Because certain regions can produce and manufacture goods that other regions cannot (e.g., petroleum, precious metals, minerals, and agricultural products), countries lacking these resources and goods must import them from the regions that have and produce them. In addition, various economic factors may facilitate producing goods or offering services in one region or country, but not in another.

Importing in contemporary society is bound by several multinational trade agreements and their regulations as well as by respective national trade policies. National trade policies generally include tariffs and duties on imported goods, expect for countries with "most-favored nation" status or countries participating in mutual trade agreements. National trade policies tend to restrict importing certain products from certain countries, whereas trade agreements encourage importing certain products from certain countries.

Countries import both raw materials such as aluminum, steel, glass, and wood, as well as finished products such as automobiles, appliances, furniture, and clothing. In addition, countries import partially finished products, which they in turn finish and sell domestically or export to other countries.

Examination of a country's imports in relation to its gross national product indicates the approximate significance of imported goods to its economy. The U.S. ratio was about 10 percent in the early 1990s, while Germany's was 23 percent and Japan's 6.5 percent. In addition, imports generally increase in tandem with exports as countries become accustomed to international trade and trading with specific partners.


Since ancient times, nations and other organized societies have relied on importing and exporting goods to meet their needs. Because certain regions could not produce certain goods or could not produce enough of them, they had to import them from outside regions. In addition, city-states, such as those of ancient Greece, lacked diversified economies and therefore needed to import goods and resources from other areas.

The beginning of European colonialism around 1500 marked the beginning of modern international trade. At this point, trade became part of national policy. European countries attempted to gain as much wealth —precious metals in particular—as possible from their colonies and trading partners as inexpensively as possible. This method of international trade, referred to as mercantilism, remained in place from the 16th through the 18th centuries. The mercantilist philosophy typically held that one country's gain through international trade was another country's loss. Hence, mercantilists commonly believed that international commerce always had a loser. European empires of this period attempted to increase and maintain tain their power by amassing gold and silver coins. Simultaneously, these empires imposed numerous trade restrictions and protectionist policies to ensure that they exported more than they imported—i.e., to maintain a positive balance of trade.

With the development of nation-states in the 17th and 18th centuries, international trade continued to evolve towards its present state. Leaders of the nationstates realized they could increase not only their wealth but also their power by promoting and facilitating trade, thereby solidifying the power and stability of their respective nations.

During this period, economists began formulating theories of international trade and conceiving of liberalized trade policies. Scottish economist Adam Smith (1723-1790) is usually credited with founding the theoretical study of international trade. Based on some doctrines of the French economist François Quesnay (1694-1774), Smith developed the theory of "absolute advantage," arguing that, given the limited supply of natural resources and materials, countries should produce only those products they can manufacture more cheaply and efficiently than their trading partners. Consequently, Smith postulated that countries should import the products they cannot produce cheaply and efficiently and export the products they can. Smith believed that international trade also brought about greater productivity by introducing a greater division of labor, allowing workers to specialize in the production of particular goods.

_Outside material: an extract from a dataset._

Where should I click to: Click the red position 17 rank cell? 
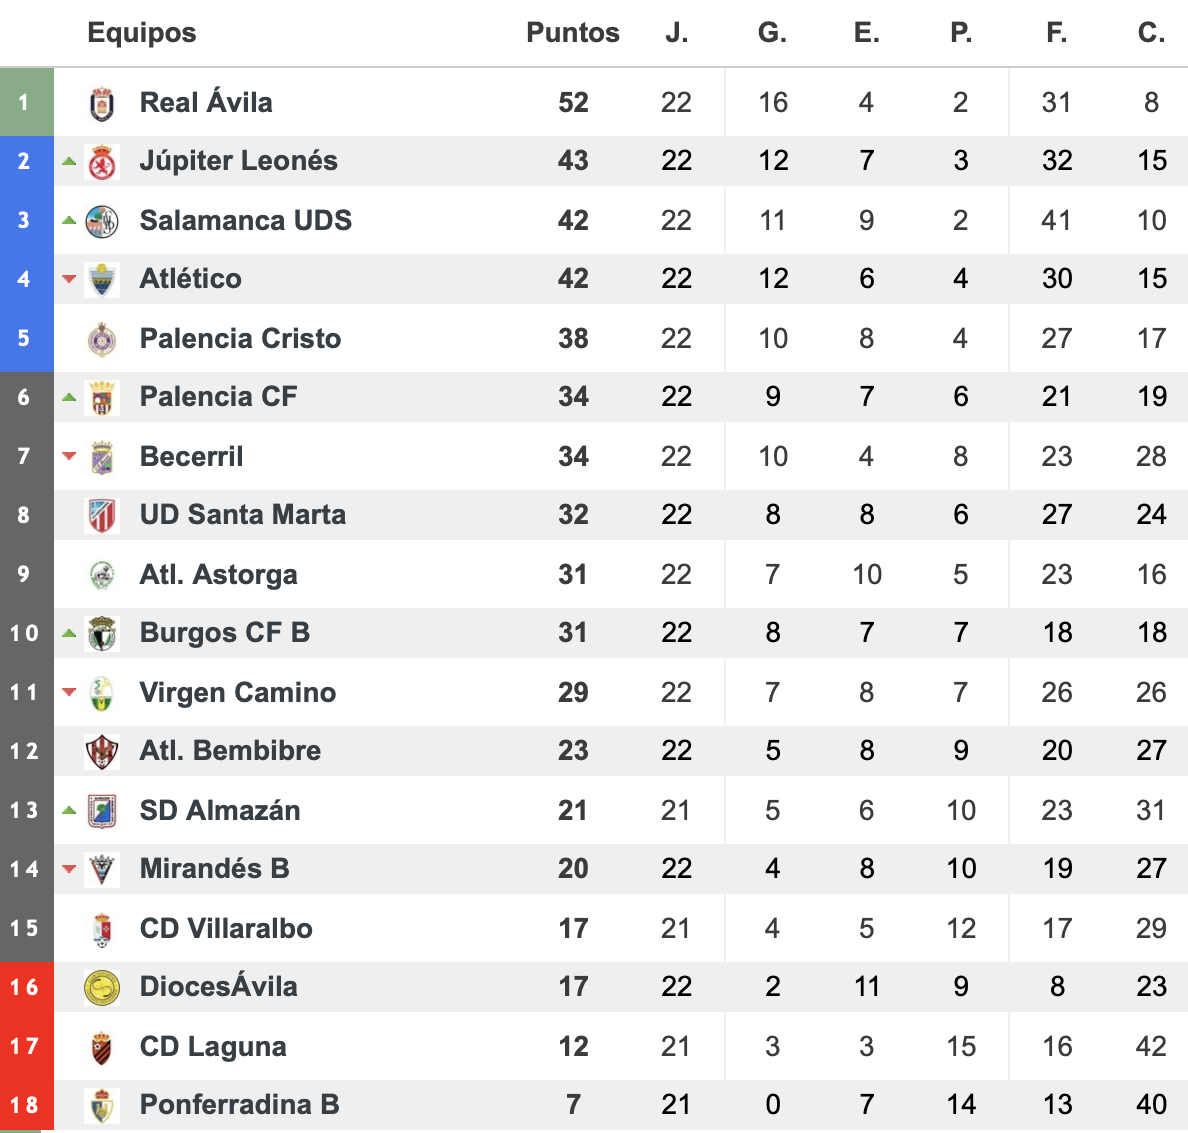pos(27,1047)
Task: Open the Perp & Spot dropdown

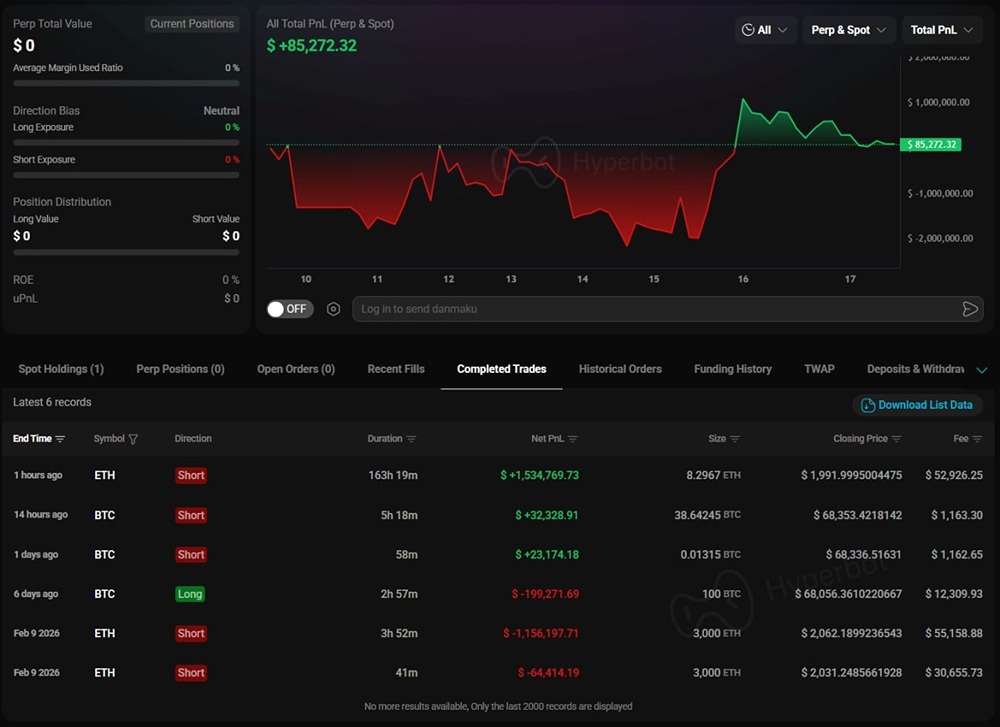Action: click(x=848, y=30)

English economists Robert Torrens (1780-1864) and David Ricardo (1772-1823) modified this theory in 1815, proposing that countries import and export goods according to the principle of "comparative advantage." This principle stipulates that a country can still produce and export a product even though it cannot produce the product as cheaply as some of its trading partners, if this more expensively produced product can gamer stronger revenues in a foreign market than in the domestic market. Conversely, a country may choose to import a product, even if it costs more than its domestic counterpart, if the country can earn greater profits importing the product than selling it in the country's own home market.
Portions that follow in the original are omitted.